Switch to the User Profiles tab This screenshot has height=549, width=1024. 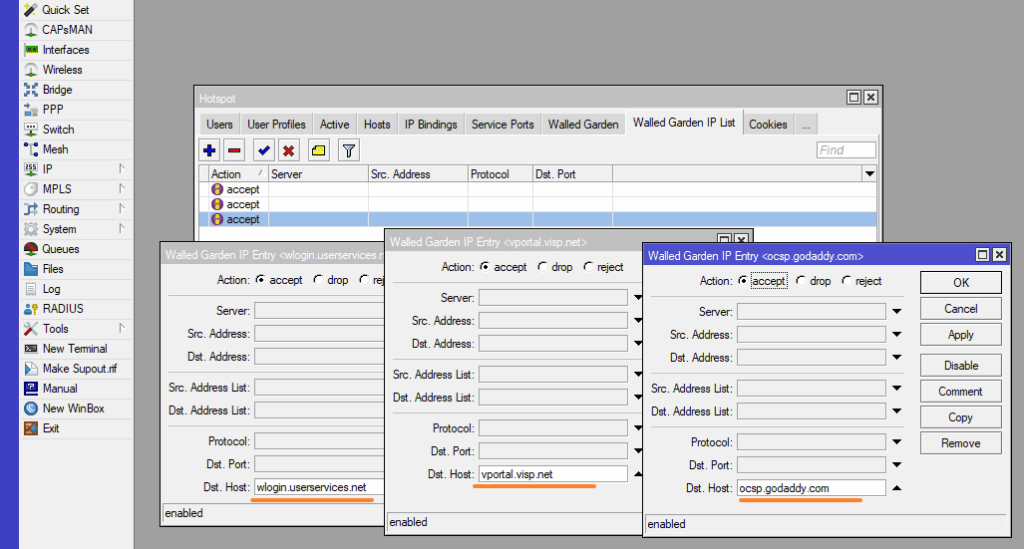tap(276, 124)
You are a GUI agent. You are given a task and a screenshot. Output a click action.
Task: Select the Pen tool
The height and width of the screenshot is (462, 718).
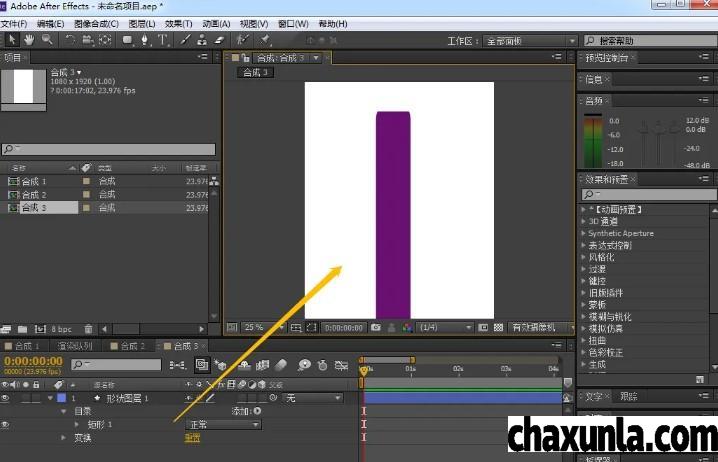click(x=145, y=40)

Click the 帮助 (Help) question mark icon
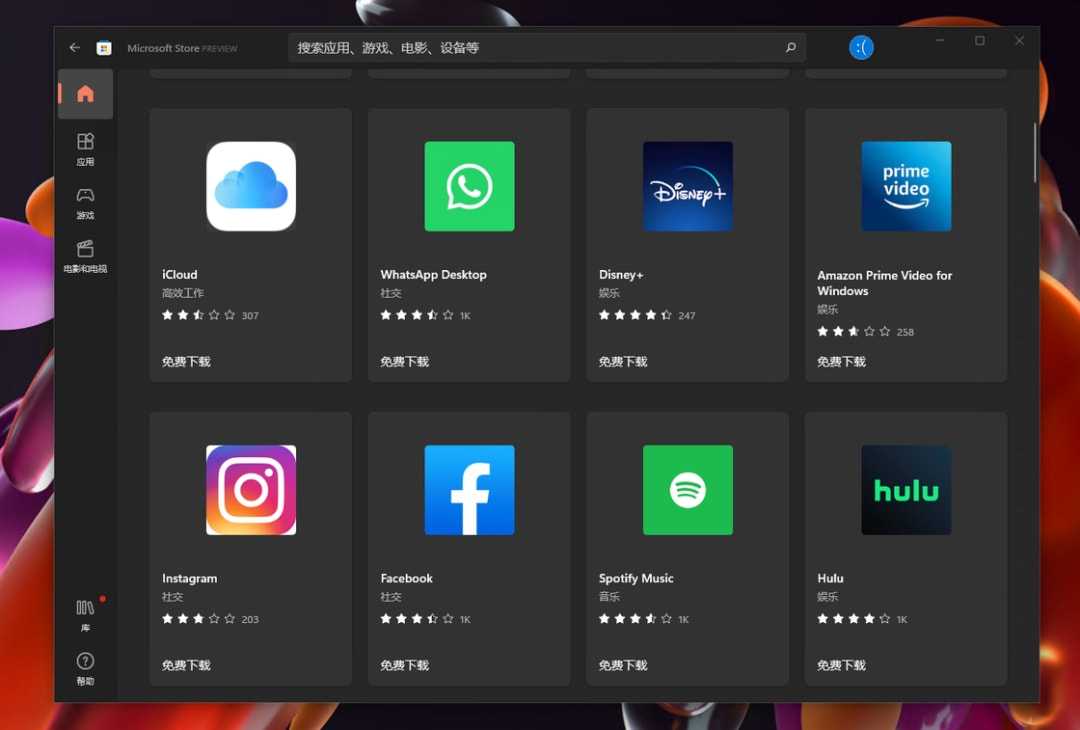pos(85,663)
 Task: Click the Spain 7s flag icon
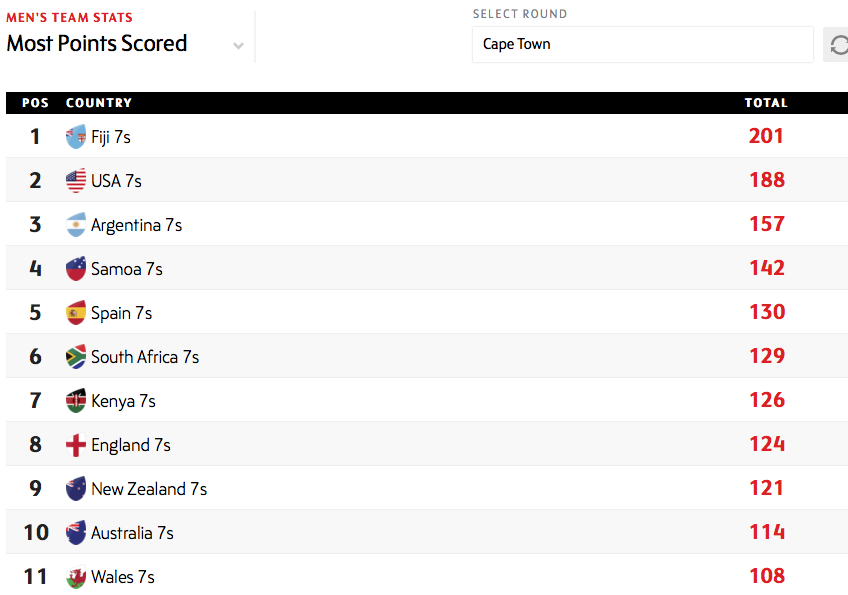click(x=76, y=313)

==

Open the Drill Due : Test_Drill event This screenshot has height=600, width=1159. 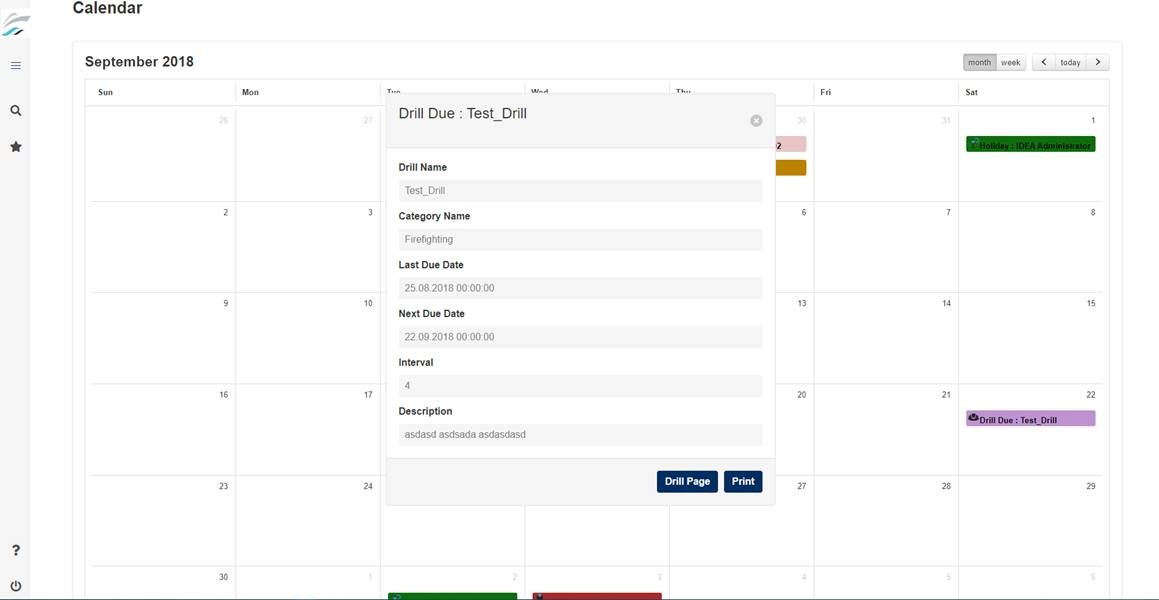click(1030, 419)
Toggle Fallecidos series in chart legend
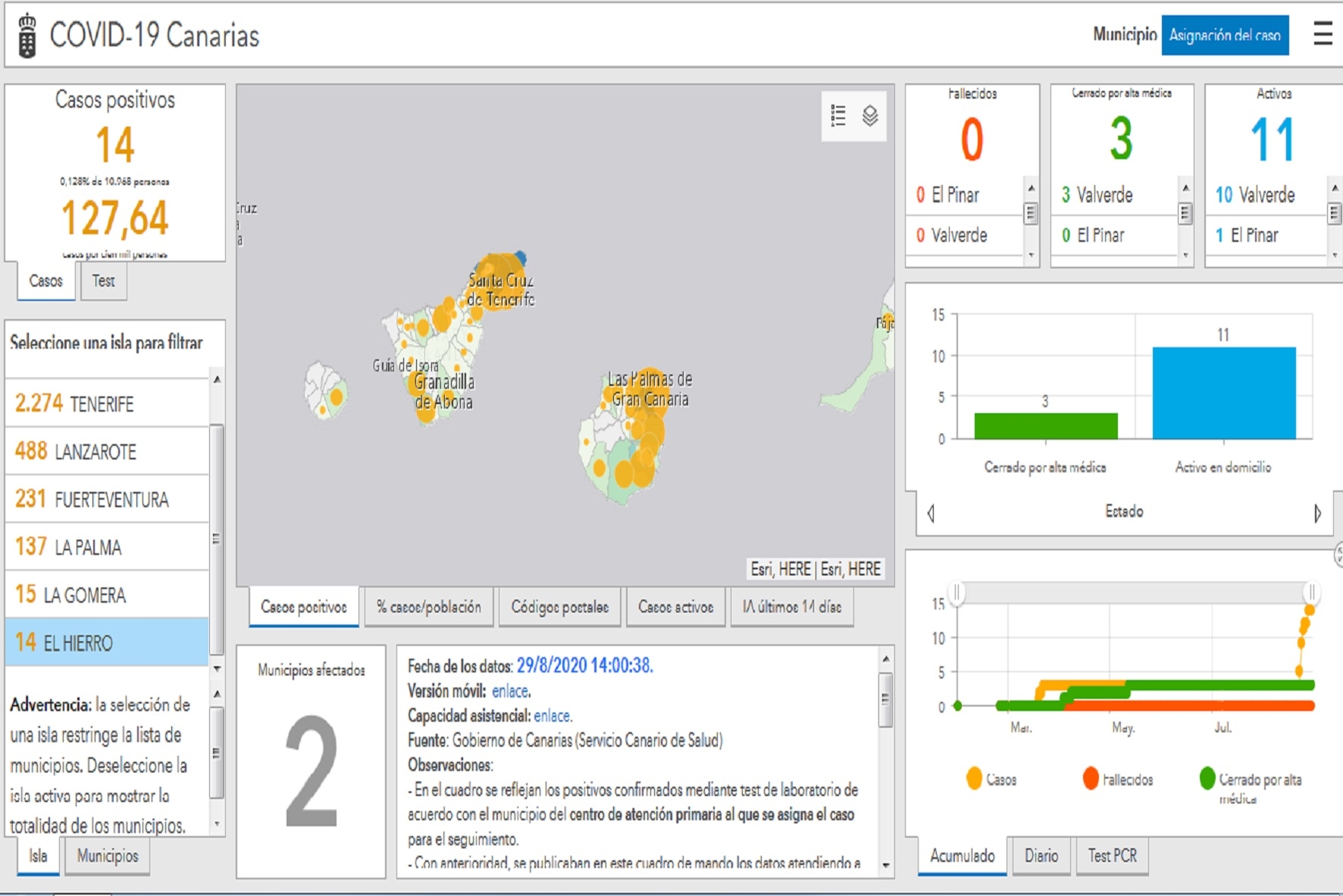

---

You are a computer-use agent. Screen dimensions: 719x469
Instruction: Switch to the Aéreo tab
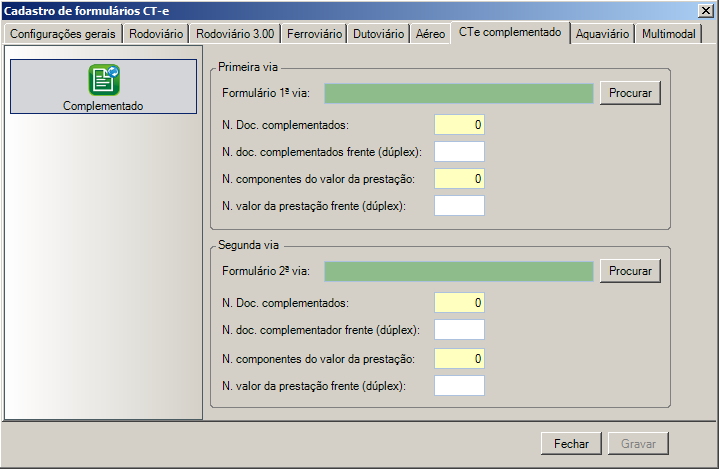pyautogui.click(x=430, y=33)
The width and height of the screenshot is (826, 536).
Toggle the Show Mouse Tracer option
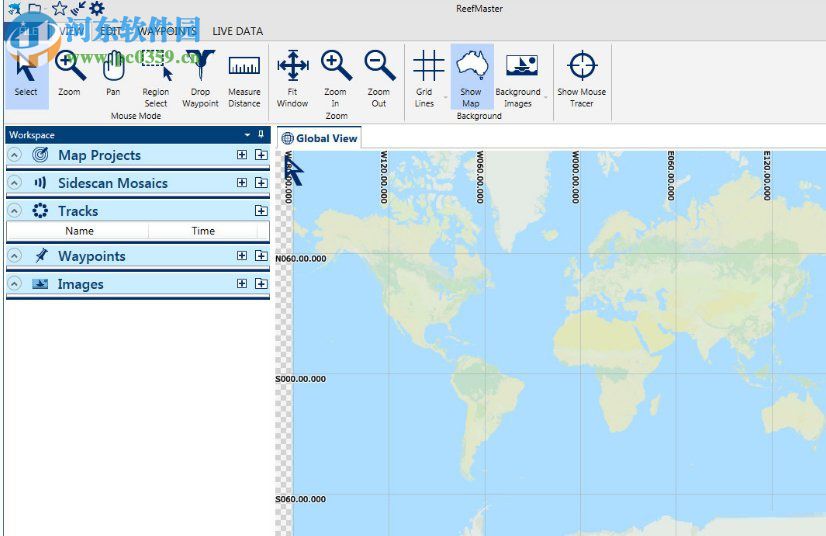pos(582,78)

## Aim of the exercise
For the material, find the number of lines holding the word "agent" and give that figure and nothing more.

## Answer area
2